▶ [What to do] Rewrite the following records with "GUI agent" replaced by "screen assistant" everywhere and everything else unchanged, leaving out the pictures.

▶ [Recorded information]
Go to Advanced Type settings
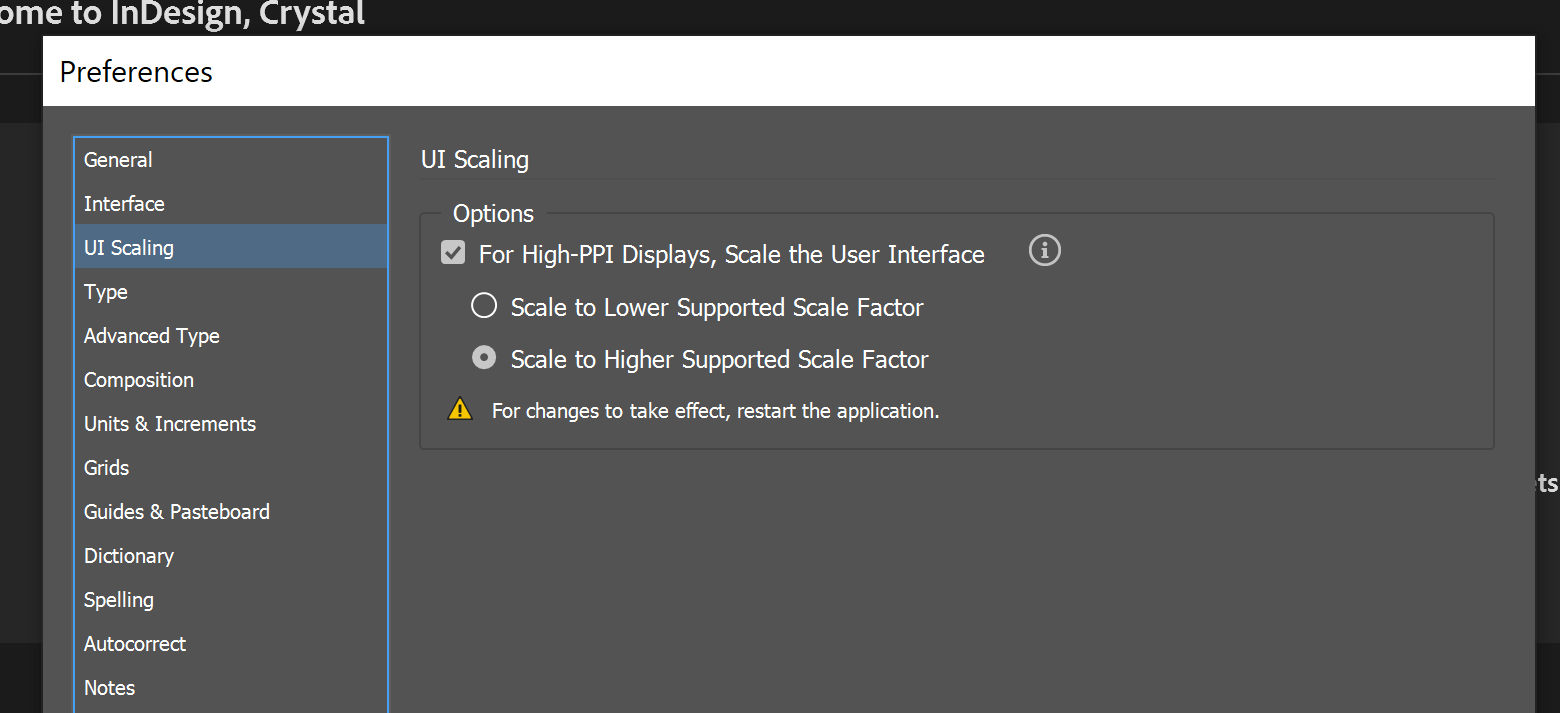Image resolution: width=1560 pixels, height=713 pixels. point(151,335)
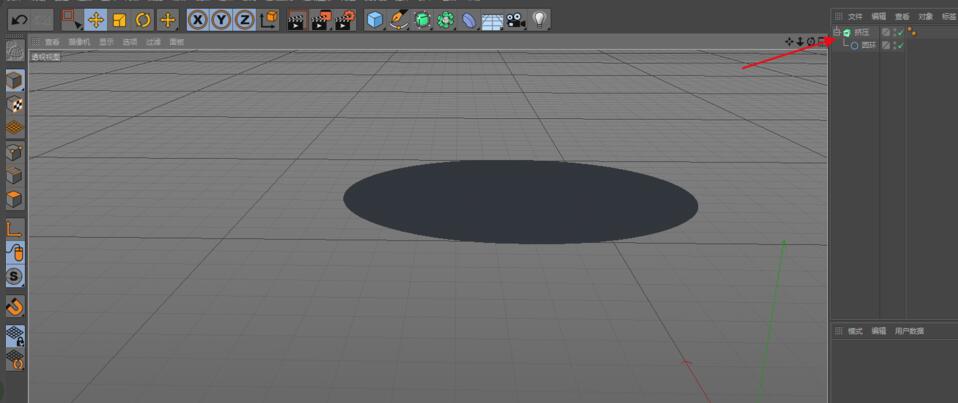Click 用户数据 in the attributes panel
958x403 pixels.
909,331
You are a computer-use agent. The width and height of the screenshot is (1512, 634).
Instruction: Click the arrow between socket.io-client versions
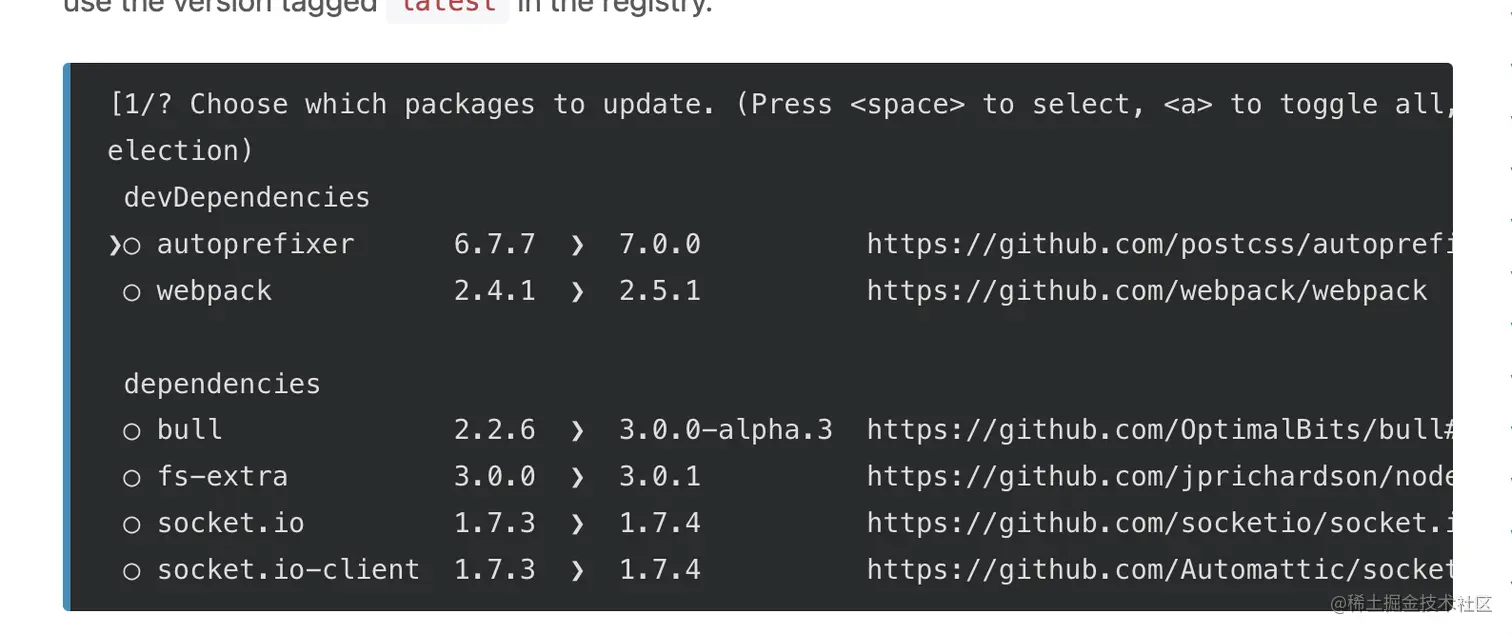click(577, 570)
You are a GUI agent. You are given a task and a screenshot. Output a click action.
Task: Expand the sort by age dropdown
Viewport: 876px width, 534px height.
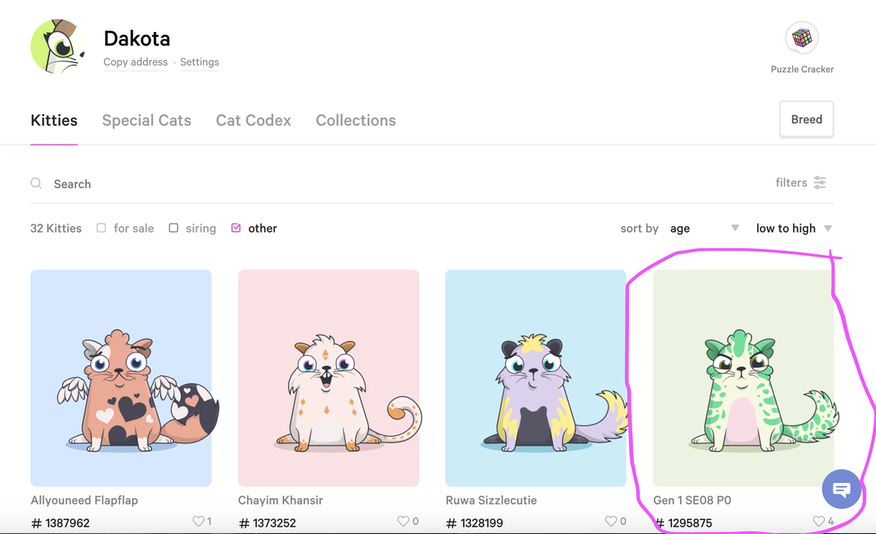[x=704, y=228]
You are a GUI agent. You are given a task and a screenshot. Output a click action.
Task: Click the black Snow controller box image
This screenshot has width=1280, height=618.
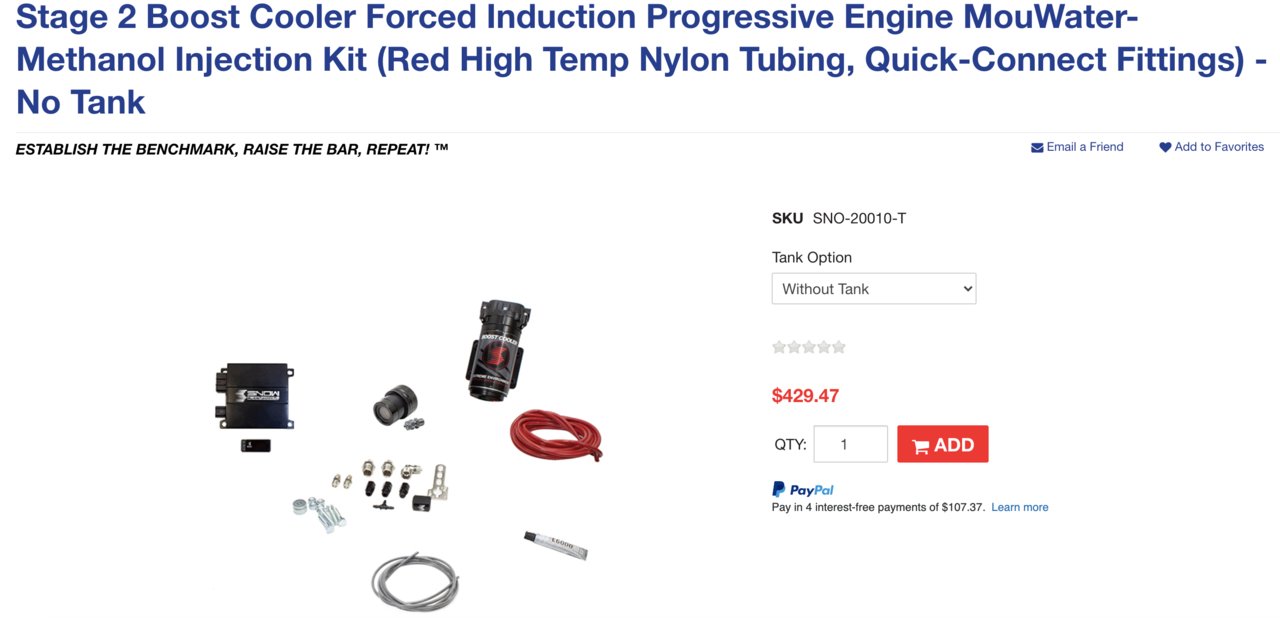[254, 395]
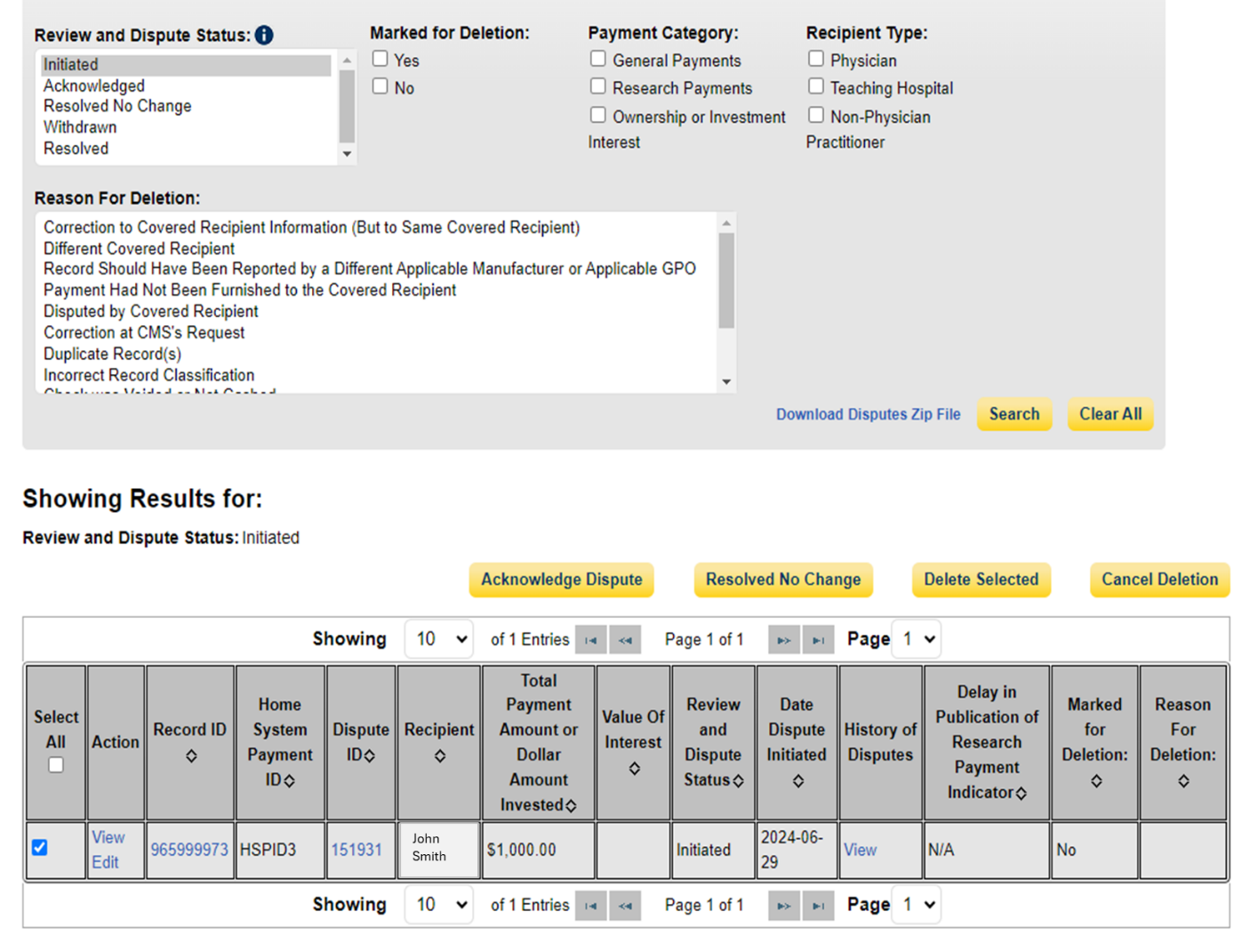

▶ [Result of this exercise]
Go to Advanced Type settings
Image resolution: width=1560 pixels, height=713 pixels. point(151,335)
Click 用户数据 in the attributes panel
958x403 pixels.
909,331
You are a computer-use agent. The width and height of the screenshot is (1512, 634).
Instruction: Click the arrow between socket.io-client versions
click(577, 570)
You are a screen assistant. You are given a task and a screenshot. Output a click action.
Task: Expand the sort by age dropdown
Viewport: 876px width, 534px height.
[x=704, y=228]
You are a screen assistant. You are given a task and a screenshot. Output a click action.
Task: Click the black Snow controller box image
This screenshot has width=1280, height=618.
[254, 395]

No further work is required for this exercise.